INFORMATION PROVIDED START

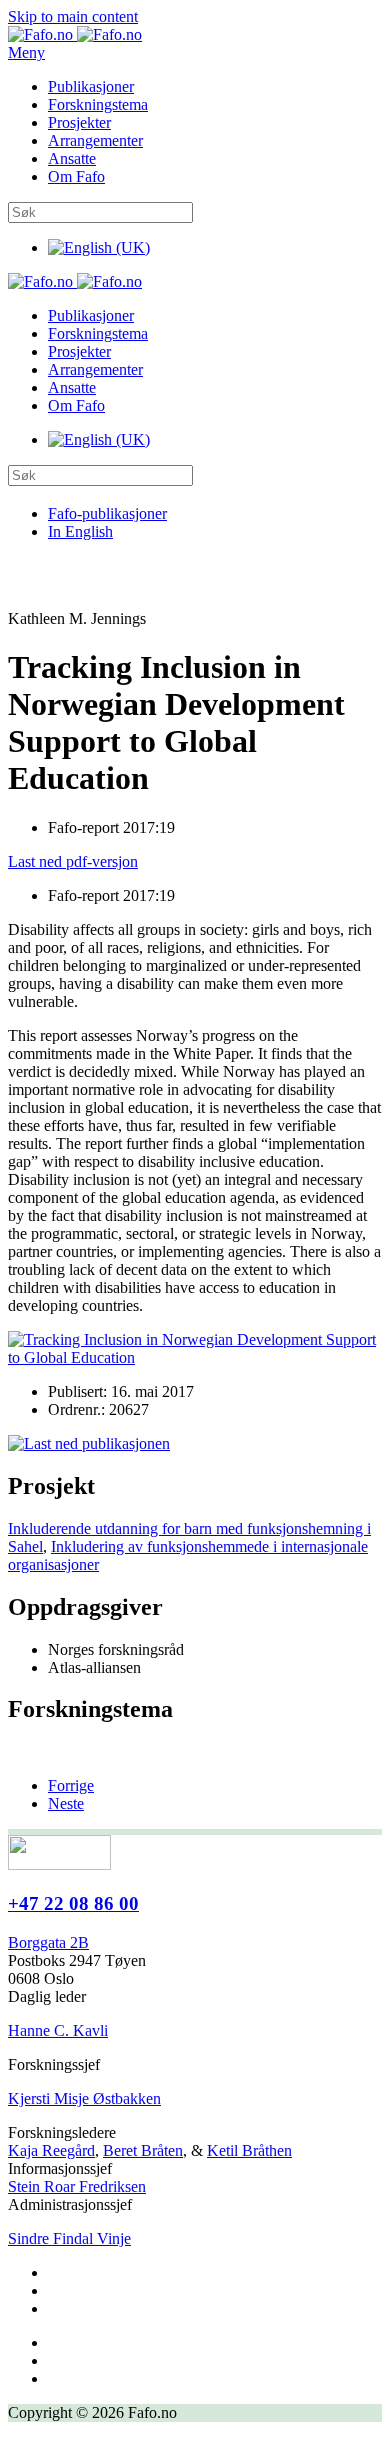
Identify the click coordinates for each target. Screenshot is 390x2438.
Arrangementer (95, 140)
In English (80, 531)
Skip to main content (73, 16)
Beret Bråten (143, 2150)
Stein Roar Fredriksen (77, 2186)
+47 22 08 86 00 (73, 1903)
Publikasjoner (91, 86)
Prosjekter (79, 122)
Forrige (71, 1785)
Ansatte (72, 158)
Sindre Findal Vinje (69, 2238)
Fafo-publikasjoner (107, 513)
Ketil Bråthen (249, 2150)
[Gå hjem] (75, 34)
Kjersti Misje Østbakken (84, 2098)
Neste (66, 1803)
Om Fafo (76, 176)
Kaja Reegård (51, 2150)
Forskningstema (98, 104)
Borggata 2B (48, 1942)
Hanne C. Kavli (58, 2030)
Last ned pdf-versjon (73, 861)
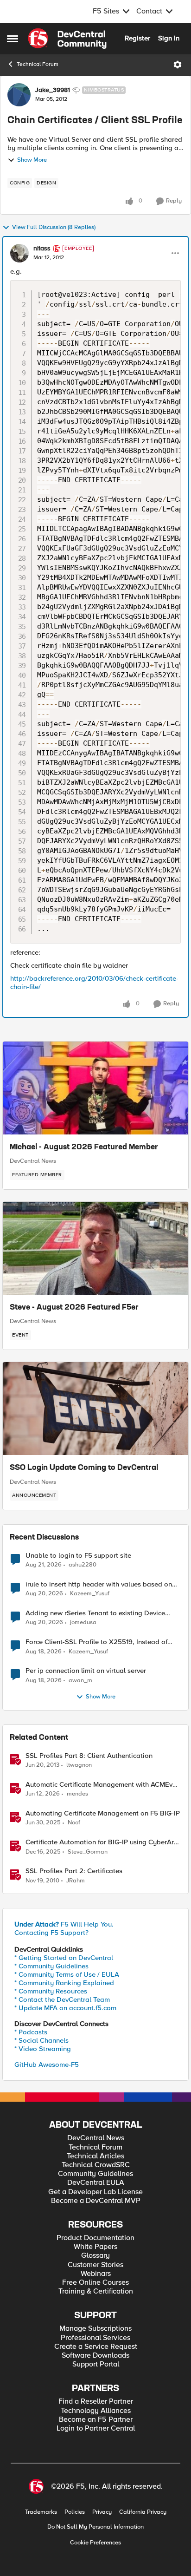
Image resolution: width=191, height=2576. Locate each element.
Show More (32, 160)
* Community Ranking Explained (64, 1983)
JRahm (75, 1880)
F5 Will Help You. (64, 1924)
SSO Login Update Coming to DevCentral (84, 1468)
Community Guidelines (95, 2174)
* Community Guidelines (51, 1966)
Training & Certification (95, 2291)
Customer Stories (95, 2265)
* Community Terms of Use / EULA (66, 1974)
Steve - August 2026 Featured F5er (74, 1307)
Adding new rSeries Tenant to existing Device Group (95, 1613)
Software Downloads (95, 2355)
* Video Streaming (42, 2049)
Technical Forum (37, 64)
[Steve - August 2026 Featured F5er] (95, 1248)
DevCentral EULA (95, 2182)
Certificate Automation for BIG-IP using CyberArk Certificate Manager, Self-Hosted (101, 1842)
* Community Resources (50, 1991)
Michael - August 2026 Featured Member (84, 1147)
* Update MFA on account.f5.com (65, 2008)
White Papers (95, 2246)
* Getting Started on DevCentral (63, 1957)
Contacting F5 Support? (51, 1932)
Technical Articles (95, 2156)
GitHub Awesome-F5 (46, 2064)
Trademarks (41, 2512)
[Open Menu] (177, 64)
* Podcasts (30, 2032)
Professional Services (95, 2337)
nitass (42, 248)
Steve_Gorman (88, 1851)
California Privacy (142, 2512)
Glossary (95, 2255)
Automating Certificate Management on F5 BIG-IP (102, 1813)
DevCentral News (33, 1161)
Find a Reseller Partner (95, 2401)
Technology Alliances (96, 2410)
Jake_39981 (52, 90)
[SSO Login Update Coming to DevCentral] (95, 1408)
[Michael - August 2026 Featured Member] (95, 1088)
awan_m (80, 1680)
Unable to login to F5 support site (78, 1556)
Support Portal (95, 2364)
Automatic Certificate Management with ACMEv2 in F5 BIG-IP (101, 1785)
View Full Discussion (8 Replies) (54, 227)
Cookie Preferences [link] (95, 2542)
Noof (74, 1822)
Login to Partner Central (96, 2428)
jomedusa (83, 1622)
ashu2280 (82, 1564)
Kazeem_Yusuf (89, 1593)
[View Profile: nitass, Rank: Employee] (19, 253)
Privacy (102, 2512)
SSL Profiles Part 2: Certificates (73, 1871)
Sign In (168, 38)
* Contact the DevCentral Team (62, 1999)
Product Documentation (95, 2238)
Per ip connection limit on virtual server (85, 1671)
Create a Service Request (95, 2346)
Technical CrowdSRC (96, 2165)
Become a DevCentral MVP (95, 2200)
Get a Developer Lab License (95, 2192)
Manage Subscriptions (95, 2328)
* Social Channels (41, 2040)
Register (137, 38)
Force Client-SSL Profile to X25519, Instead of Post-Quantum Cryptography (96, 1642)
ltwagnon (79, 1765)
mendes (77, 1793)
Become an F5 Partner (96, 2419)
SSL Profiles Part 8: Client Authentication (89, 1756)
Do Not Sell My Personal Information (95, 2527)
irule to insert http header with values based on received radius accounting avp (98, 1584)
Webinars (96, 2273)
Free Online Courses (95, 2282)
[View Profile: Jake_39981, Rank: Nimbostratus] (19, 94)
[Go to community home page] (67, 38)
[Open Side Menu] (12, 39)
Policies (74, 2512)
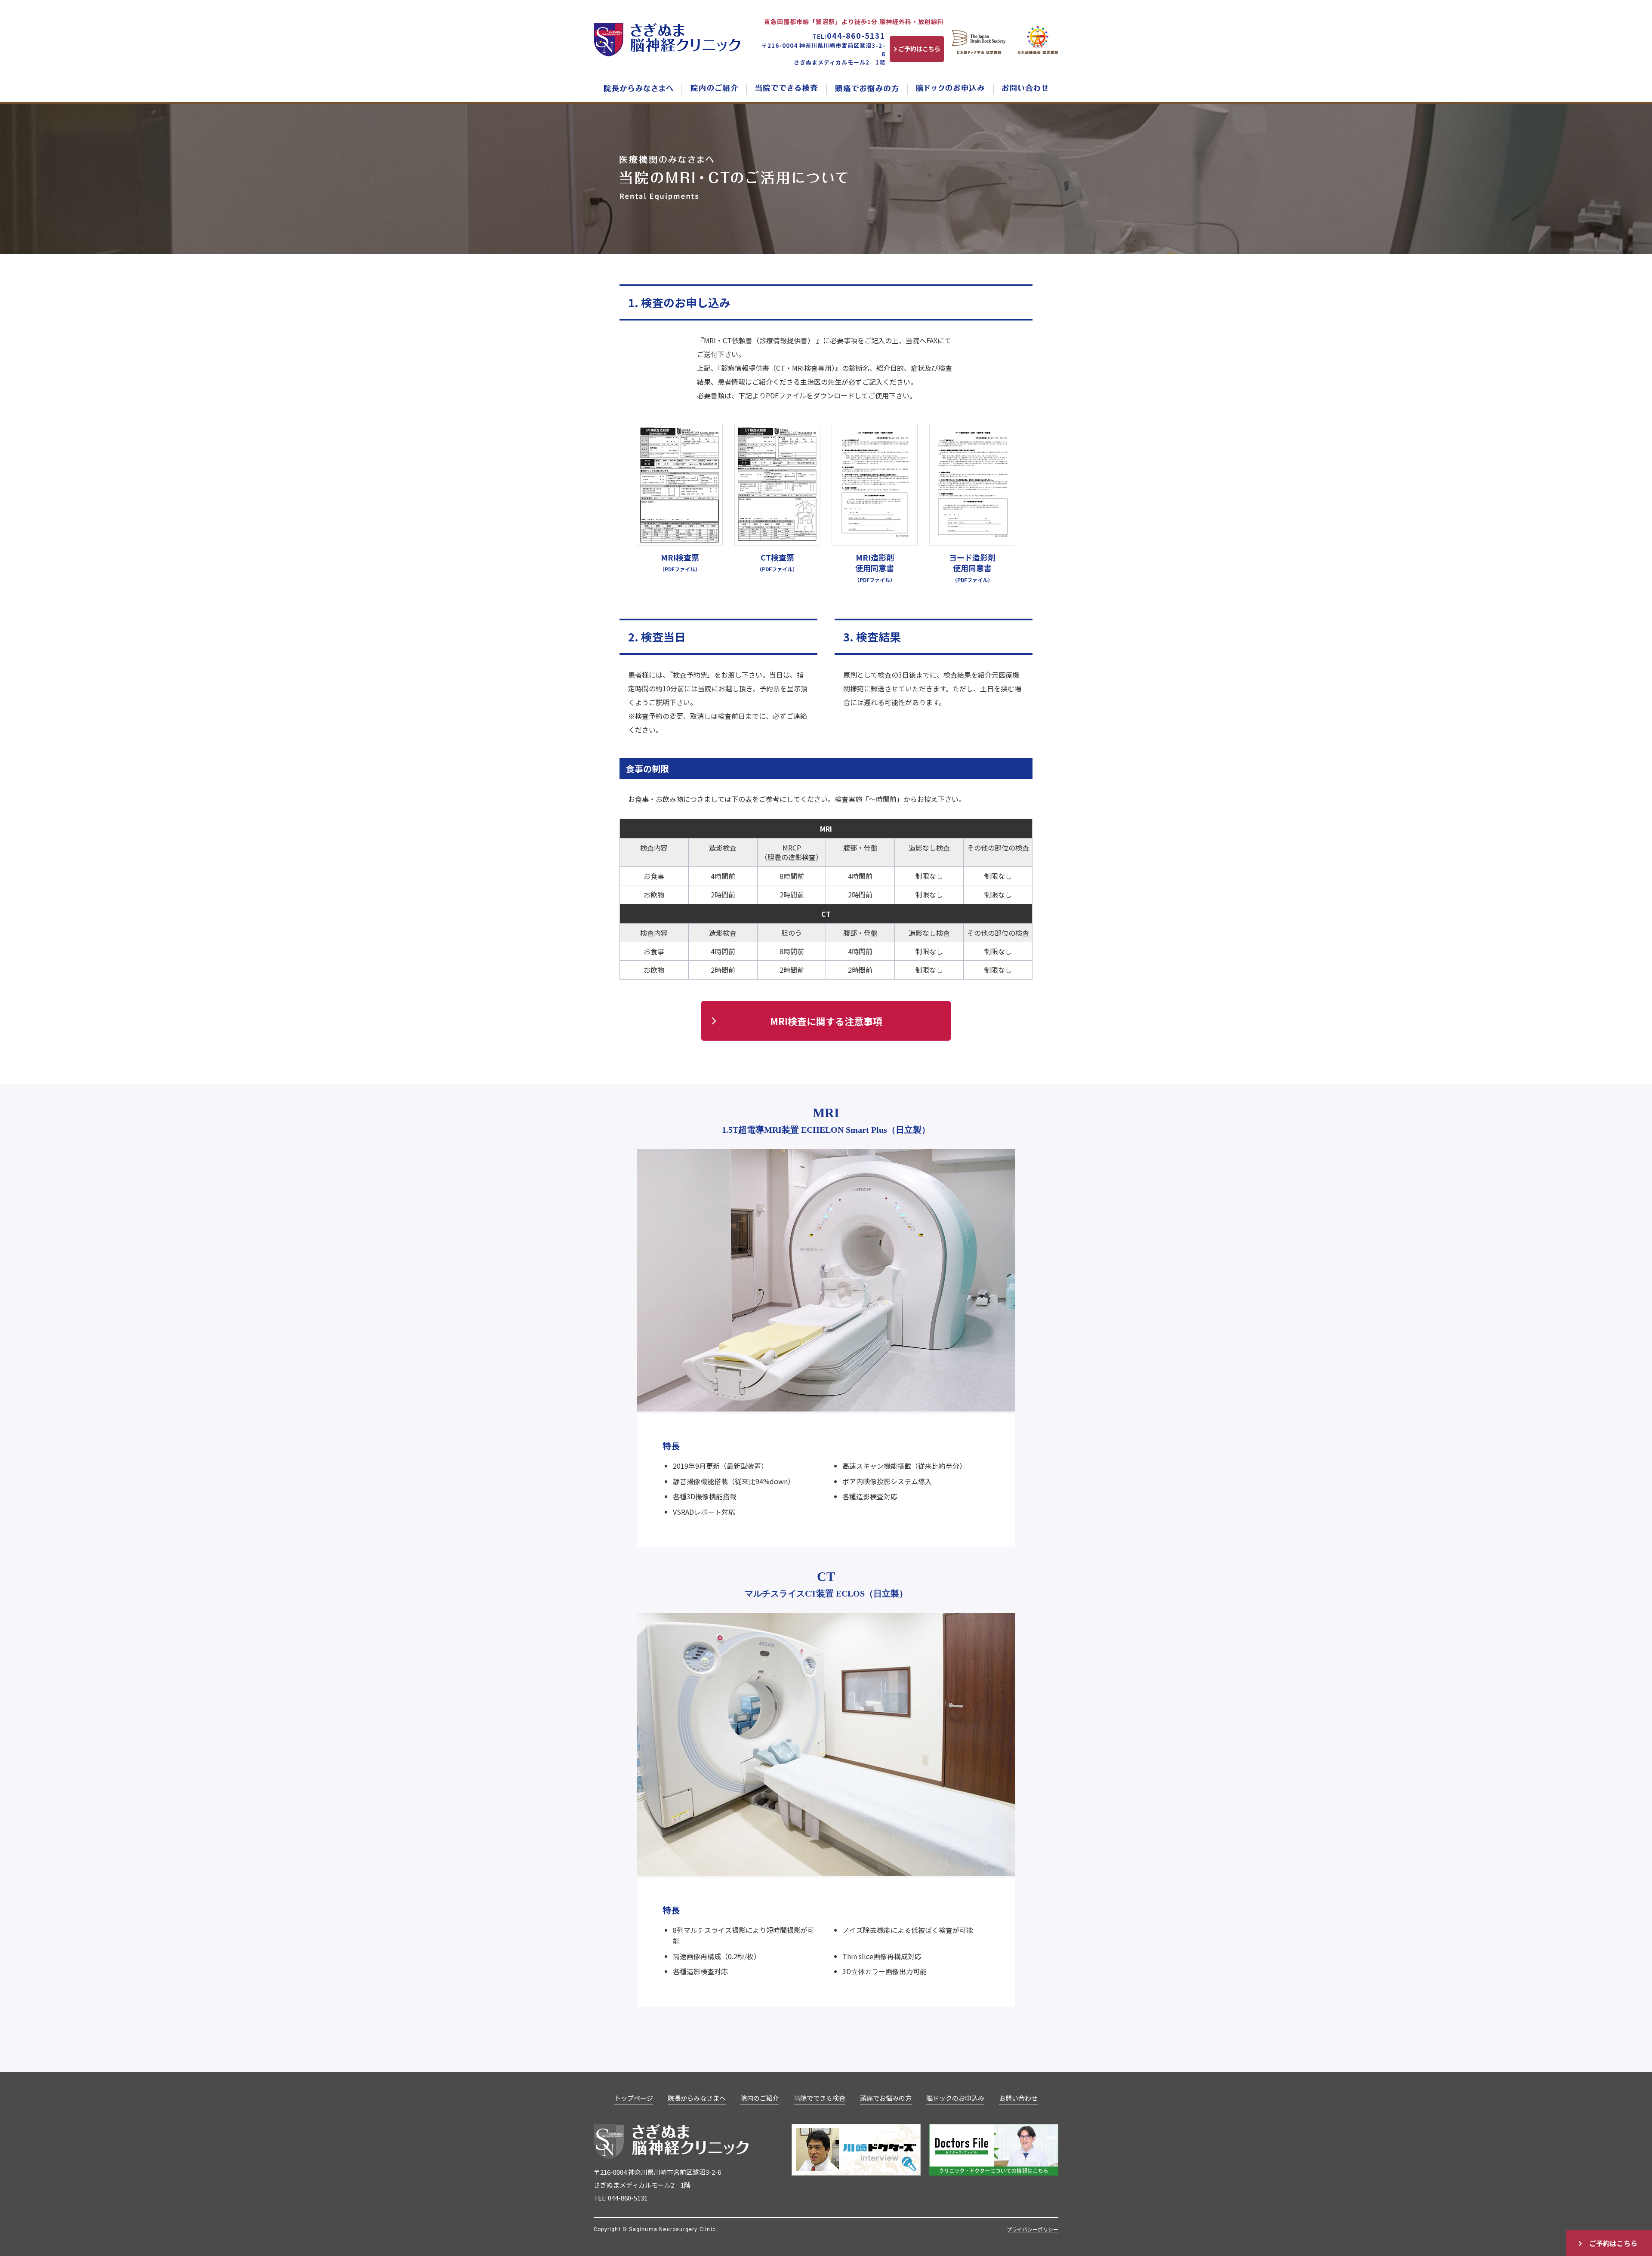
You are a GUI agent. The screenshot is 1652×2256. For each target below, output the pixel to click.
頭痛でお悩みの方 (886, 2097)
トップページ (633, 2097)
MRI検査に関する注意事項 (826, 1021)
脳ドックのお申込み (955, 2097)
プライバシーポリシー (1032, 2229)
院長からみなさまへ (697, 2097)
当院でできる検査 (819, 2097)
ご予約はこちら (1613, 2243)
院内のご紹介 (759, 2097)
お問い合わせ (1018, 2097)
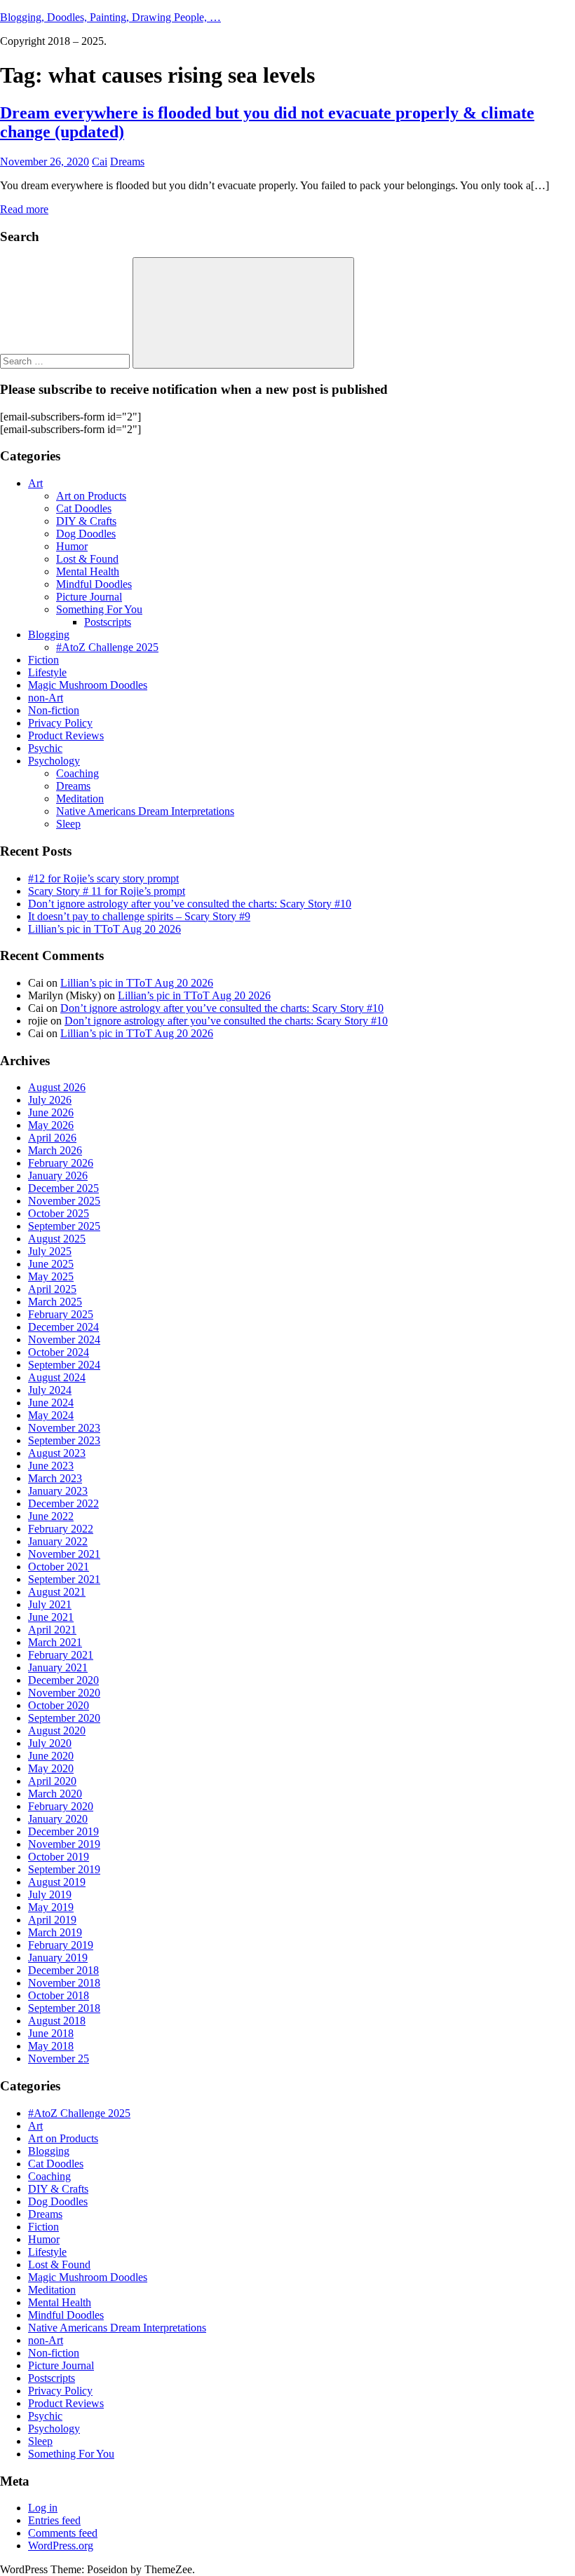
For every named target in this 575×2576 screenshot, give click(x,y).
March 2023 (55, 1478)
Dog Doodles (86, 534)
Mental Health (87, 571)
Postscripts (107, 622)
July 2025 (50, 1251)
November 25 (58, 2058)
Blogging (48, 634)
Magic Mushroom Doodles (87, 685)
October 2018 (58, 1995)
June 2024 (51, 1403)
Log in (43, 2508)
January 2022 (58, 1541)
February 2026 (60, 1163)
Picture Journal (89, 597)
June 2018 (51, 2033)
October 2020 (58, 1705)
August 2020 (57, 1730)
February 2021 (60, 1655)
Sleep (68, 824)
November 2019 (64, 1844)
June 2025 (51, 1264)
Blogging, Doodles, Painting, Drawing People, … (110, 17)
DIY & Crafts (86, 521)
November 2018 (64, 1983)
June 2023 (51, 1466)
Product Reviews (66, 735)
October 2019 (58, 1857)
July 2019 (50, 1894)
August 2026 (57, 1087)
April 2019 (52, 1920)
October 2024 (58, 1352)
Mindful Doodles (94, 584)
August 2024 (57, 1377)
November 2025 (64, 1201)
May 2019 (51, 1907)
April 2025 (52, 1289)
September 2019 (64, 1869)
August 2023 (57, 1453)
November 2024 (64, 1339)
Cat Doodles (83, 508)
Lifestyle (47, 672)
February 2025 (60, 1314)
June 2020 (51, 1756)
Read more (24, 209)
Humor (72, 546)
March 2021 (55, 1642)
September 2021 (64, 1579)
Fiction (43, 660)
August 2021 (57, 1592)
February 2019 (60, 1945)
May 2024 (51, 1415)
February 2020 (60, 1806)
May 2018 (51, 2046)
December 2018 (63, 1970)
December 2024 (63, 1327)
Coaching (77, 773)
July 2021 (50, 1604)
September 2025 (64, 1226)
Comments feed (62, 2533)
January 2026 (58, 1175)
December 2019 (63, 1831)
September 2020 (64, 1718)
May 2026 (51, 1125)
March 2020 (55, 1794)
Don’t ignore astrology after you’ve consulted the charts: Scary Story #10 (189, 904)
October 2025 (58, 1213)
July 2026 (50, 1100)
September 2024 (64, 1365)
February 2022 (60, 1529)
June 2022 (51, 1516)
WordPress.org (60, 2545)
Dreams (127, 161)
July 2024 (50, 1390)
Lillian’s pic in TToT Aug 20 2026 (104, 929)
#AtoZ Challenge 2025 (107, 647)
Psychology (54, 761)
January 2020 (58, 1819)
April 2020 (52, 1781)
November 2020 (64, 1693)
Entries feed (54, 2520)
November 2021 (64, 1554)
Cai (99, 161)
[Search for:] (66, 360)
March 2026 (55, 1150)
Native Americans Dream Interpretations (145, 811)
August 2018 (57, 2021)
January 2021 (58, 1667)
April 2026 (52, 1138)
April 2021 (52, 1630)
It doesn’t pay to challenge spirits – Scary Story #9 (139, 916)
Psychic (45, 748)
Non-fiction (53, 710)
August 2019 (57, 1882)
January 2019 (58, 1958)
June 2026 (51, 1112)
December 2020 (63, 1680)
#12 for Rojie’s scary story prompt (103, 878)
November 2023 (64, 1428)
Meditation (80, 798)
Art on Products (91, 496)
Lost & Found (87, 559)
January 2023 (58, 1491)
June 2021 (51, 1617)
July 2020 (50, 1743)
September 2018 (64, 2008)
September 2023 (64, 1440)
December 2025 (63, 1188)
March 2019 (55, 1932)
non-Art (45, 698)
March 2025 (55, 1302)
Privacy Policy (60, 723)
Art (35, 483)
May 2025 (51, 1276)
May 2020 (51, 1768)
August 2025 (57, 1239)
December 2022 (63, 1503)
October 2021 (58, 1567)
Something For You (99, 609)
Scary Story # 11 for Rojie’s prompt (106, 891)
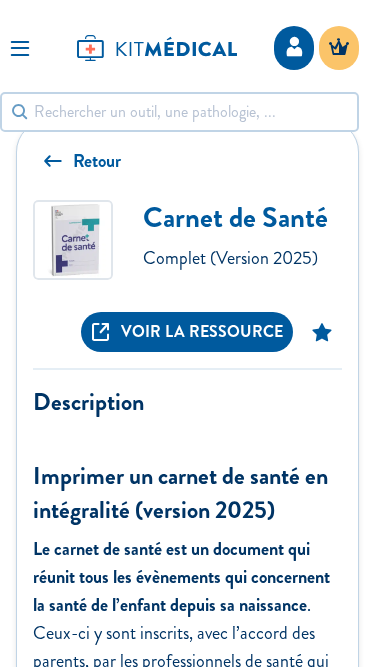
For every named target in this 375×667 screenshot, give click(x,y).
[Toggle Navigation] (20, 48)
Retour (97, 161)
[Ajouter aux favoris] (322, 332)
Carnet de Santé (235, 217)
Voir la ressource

INFORMATION PROVIDED END

* TASK PROMPT
Each line above that falls between the line with "MRI検査に関する注意事項 (826, 1021)" and the line with "January 2022 (58, 1541)" should be printed exactly, together with those two lines, but the pictures should not.

* EXERCISE RESPONSE
MRI検査に関する注意事項 (826, 1021)
脳ドックのお申込み (955, 2097)
プライバシーポリシー (1032, 2229)
院長からみなさまへ (697, 2097)
当院でできる検査 (819, 2097)
ご予約はこちら (1613, 2243)
院内のご紹介 (759, 2097)
お問い合わせ (1018, 2097)
For every named target in this 575×2576 screenshot, give click(x,y).
March 2023 (55, 1478)
Dog Doodles (86, 534)
Mental Health (87, 571)
Postscripts (107, 622)
July 2025 (50, 1251)
November 25 (58, 2058)
Blogging (48, 634)
Magic Mushroom Doodles (87, 685)
October 2018 (58, 1995)
June 2024 (51, 1403)
Log in (43, 2508)
January 2022 (58, 1541)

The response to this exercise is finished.